Irgendwie habe ich, als Teil der Zielgruppe, das Gefühl, dass Justin Bieber all meine Sehnsüchte in einer Person verkörpert. Anscheinend nicht nur meine, sondern vielmehr die einer ganzen Generation. „And if you feel you’re sinking, I will jump right over into cold, cold water for you“ ist nicht einfach nur eine Zeile aus einem Songtext; das geht unter die Haut.
Wir jungen Leute im 21. Jahrhundert sind oftmals haltlos und auf uns selbst gestellt. Wir haben keine Ahnung, wie unser Leben in 10 Jahren aussieht und sehnen uns doch alle heimlich nach jemandem, der für uns – komme was wolle – ins kalte Wasser springt.
Gott sei Dank müssen wir nur zwei mal mit dem Finger über unser iPhone wischen und schon ist er da. Immer, solange wir wollen und er verspricht uns hoch und heilig, Silber, Platin und Gold für uns zu sein, solange wir ihn lieben (Lyrics). Da fühlt man sich doch gleich weniger einsam, oder? Er ist derjenige, der immer verfügbar ist, wenn wir ihn brauchen, den wir vergöttern und zu dem wir uns hingezogen fühlen können – zumindest emotional, und es ist einseitig, aber emotional.
Das Praktische daran ist, dass Justin uns in der Regel nicht verletzt und dass wir nur seinen Namen bei YouTube eingeben müssen, um sein gesamtes Leben in Ton und Bild verfolgen zu können – dabei fühlen wir uns ihm so richtig nah, als würden wir jetzt alles von ihm kennen.

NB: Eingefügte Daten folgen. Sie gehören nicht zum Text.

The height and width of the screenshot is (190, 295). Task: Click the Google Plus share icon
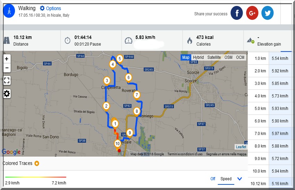(252, 13)

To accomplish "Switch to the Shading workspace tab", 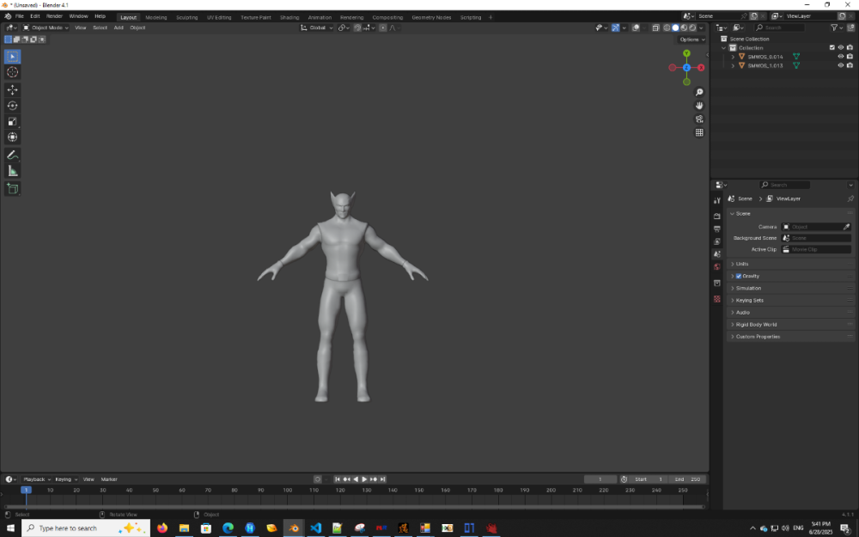I will point(289,16).
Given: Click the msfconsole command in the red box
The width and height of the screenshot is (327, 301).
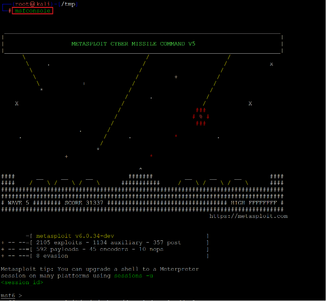Looking at the screenshot, I should [x=32, y=10].
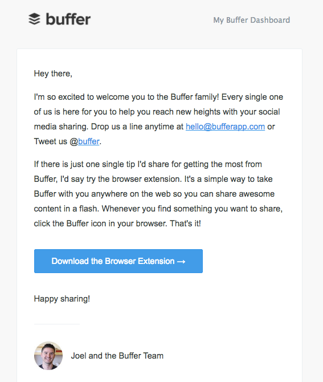
Task: Click Joel's circular avatar photo
Action: 48,355

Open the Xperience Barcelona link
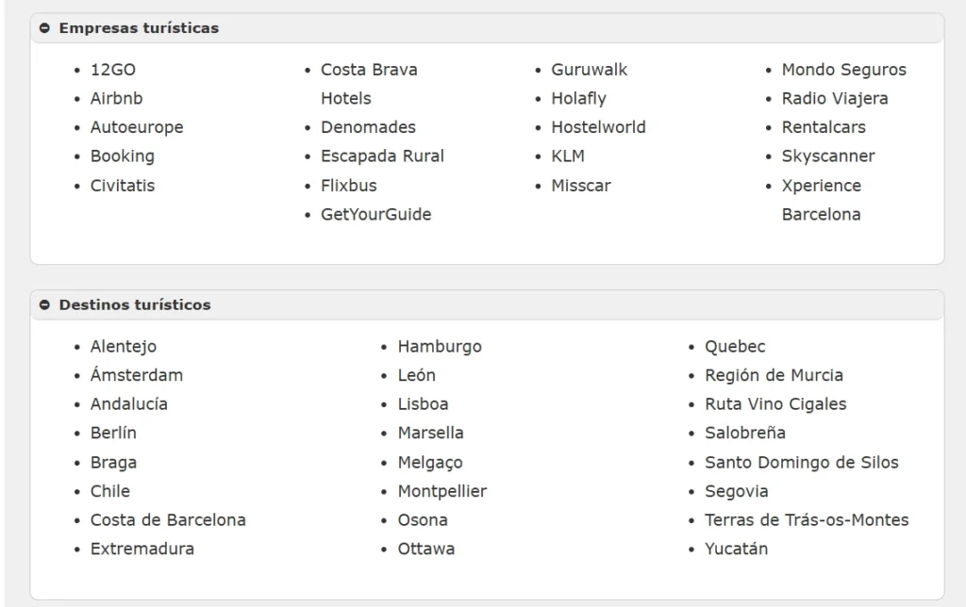click(x=822, y=200)
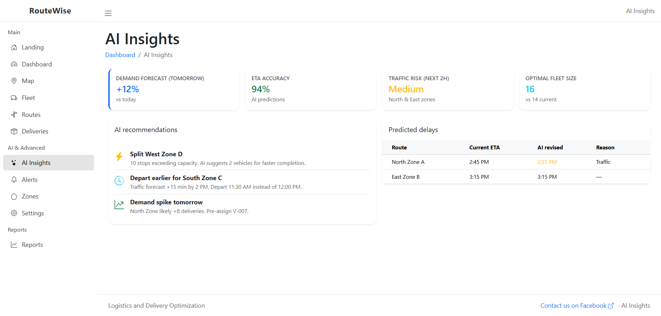Select the Split West Zone D recommendation
The width and height of the screenshot is (661, 316).
pyautogui.click(x=156, y=154)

Wir wissen, dass er sowieso unerreichbar ist, also müssen wir auch keine Angst haben und können unserer Bewunderung freien Lauf lassen.

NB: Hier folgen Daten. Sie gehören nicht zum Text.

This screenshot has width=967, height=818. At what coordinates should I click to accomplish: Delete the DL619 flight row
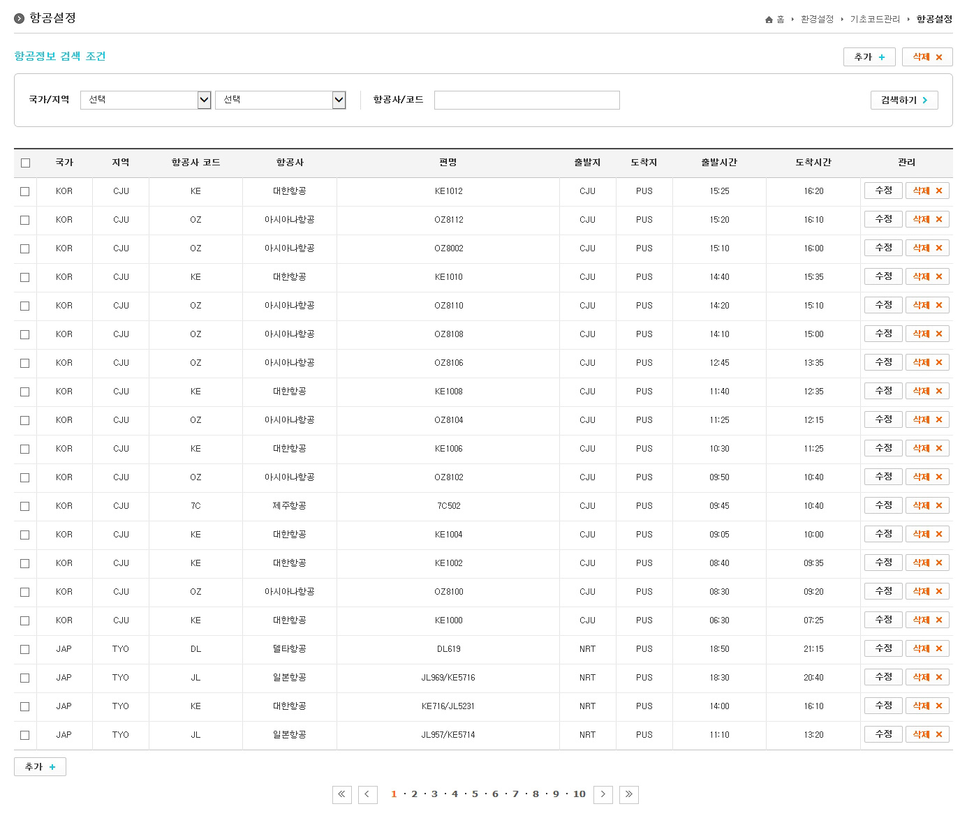point(927,648)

Insgeheim fühlen sich wahrscheinlich alle jungen Mädels heimlich angesprochen, wenn Justin seine Liebe durch geschickte Phrasen wie „I’ll take every single piece of the blame if you want me to“ bekundet. Das klingt schon fast verzweifelt, ja, er liebt verzweifelt und bedingungslos, so wie wir eigentlich alle geliebt werden wollen.
Natürlich ist JB nicht der erste junge Mann mit einer außergewöhnlichen Stimme. Robbie Williams war auch gut und wer mochte Michael Jackson nicht? Doch Justin ist anders. Er ist in unserem Alter und unser Freund, trägt bei seinen Konzerten für gewöhnlich Hoodies und Snapbacks anstatt abgefahrene Glitzerkostüme und Krawatten und lässt uns ganz eng an den wahren Justin heran. Die Beatles waren cool, aber Justin ist einer von uns und wir alle könnten theoretisch an seiner Stelle sein.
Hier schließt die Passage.